**Passage to read**.
***

Protect your personal information
In today’s digital world it’s important to establish your own personal identity. Your personal information is increasingly valuable to hackers and thieves, it’s vital to take the necessary precautions to protect your identity.
Personally Identifiable Information (PII)
Any piece of information that can uniquely identify, contact or locate a single person is considered Personally Identifiable Information (PII). PII includes Social Security, credit card, and bank account numbers. Hackers or people with malicious intent, can access your PII in many different ways. They can use your unattended device to get passwords or read emails. They can get your personal information by masquerading as a legitimate website or email to trick you into giving out your personal information. SU will never ask you to reveal any personal information through email or ask you to update your personal information through a link in an email.

***

**Tasks to perform**.
[a] Which three kinds of numbers does the passage on protecting personal information list as examples of PII?
[b] From the passage on protecting personal information, write out the part that opens with the words containing "Protect your personal" and closes with "protect your identity.".
The lines that follow have no connection to the passage on protecting personal information.

**Data excerpt**.

***

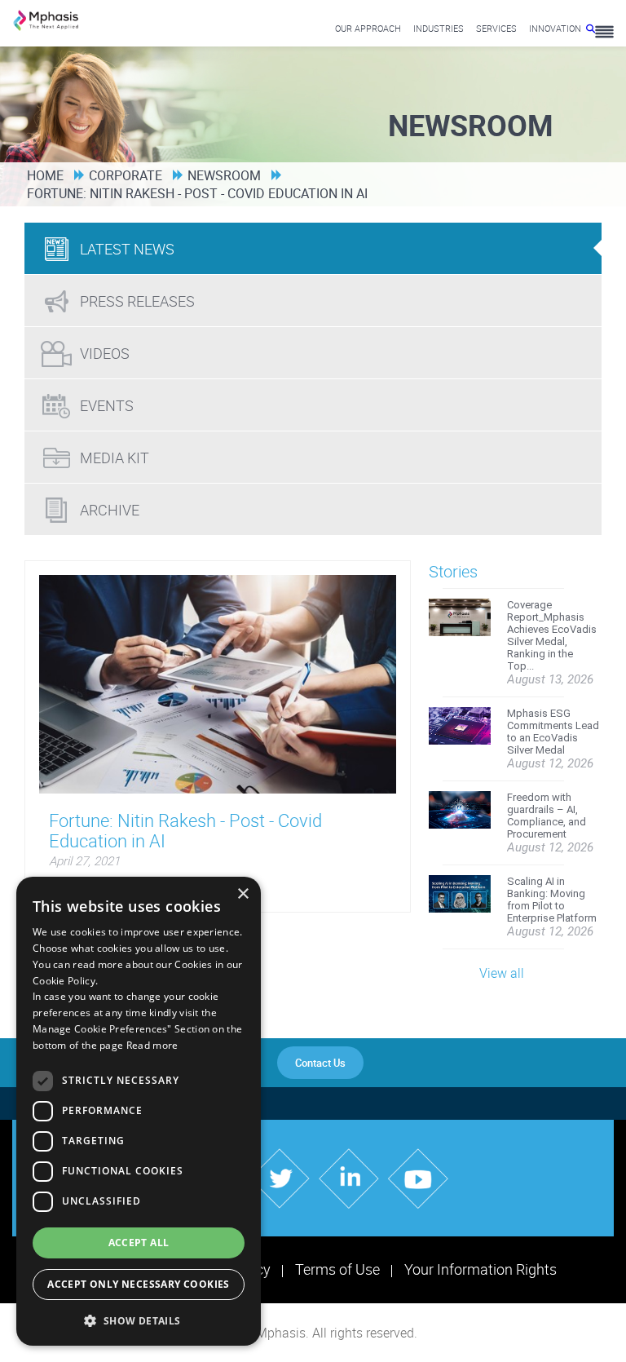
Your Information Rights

***

**Solutions in order**.
[a] Social Security, credit card, and bank account numbers.

[b]
Protect your personal information
In today’s digital world it’s important to establish your own personal identity. Your personal information is increasingly valuable to hackers and thieves, it’s vital to take the necessary precautions to protect your identity.